The query optimizer automatically picks the best projections, but without reasonably accurate statistics, the optimizer could choose a suboptimal projection or join order for a query. For details, see Collecting Statistics.

Vertica considers which projection to choose for a plan by considering the following aspects:

  • How columns are joined in the query

  • How the projections are grouped or sorted

  • Whether SQL analytic operations applied

  • Any column information from a projection's storage on disk

As Vertica scans the possibilities for each plan, projections with the higher initial costs could end up in the final plan because they make joins cheaper. For example, a query can be answered with many possible plans, which the optimizer considers before choosing one of them. For efficiency, the optimizer uses sophisticated algorithms to prune intermediate partial plan fragments with higher cost. The optimizer knows that intermediate plan fragments might initially look bad (due to high storage access cost) but which produce excellent final plans due to other optimizations that it allows.

If your statistics are up to date but the query still performs poorly, run the query through the Database Designer. For details, see Incremental design

Tips

  • To test different segmented projections, refer to the projection by name in the query.

  • For optimal performance, write queries so the columns are sorted the same way that the projection columns are sorted.

See also

4 - Join path

Just like a join query, which references two or more tables, the Join step in a query plan has two input branches:.

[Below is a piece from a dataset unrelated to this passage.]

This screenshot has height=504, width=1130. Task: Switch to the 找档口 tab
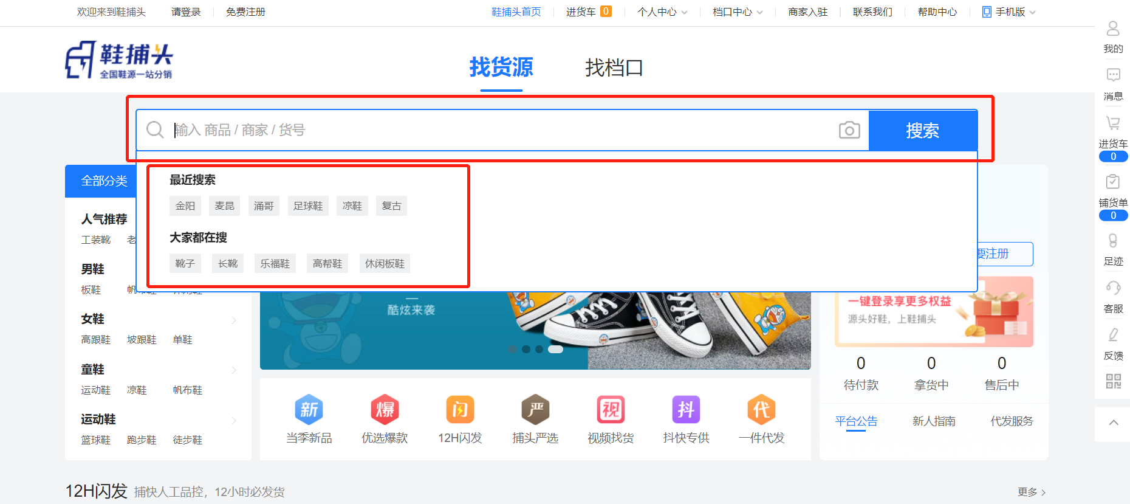pos(614,68)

Just like a join query, which references two or more tables, the Join step in a query plan has two input branches:

  • The left input, which is the outer table of the join

  • The right input, which is the inner table of the join

In the following query, the T1 table is the left input because it is on the left side of the JOIN keyword, and the T2 table is the right input, because it is on the right side of the JOIN keyword:

SELECT * FROM T1 JOIN T2 ON T1.x = T2.x;

Outer versus inner join

Query performance is better if the small table is used as the inner input to the join. The query optimizer automatically reorders the inputs to joins to ensure that this is the case unless the join in question is an outer join.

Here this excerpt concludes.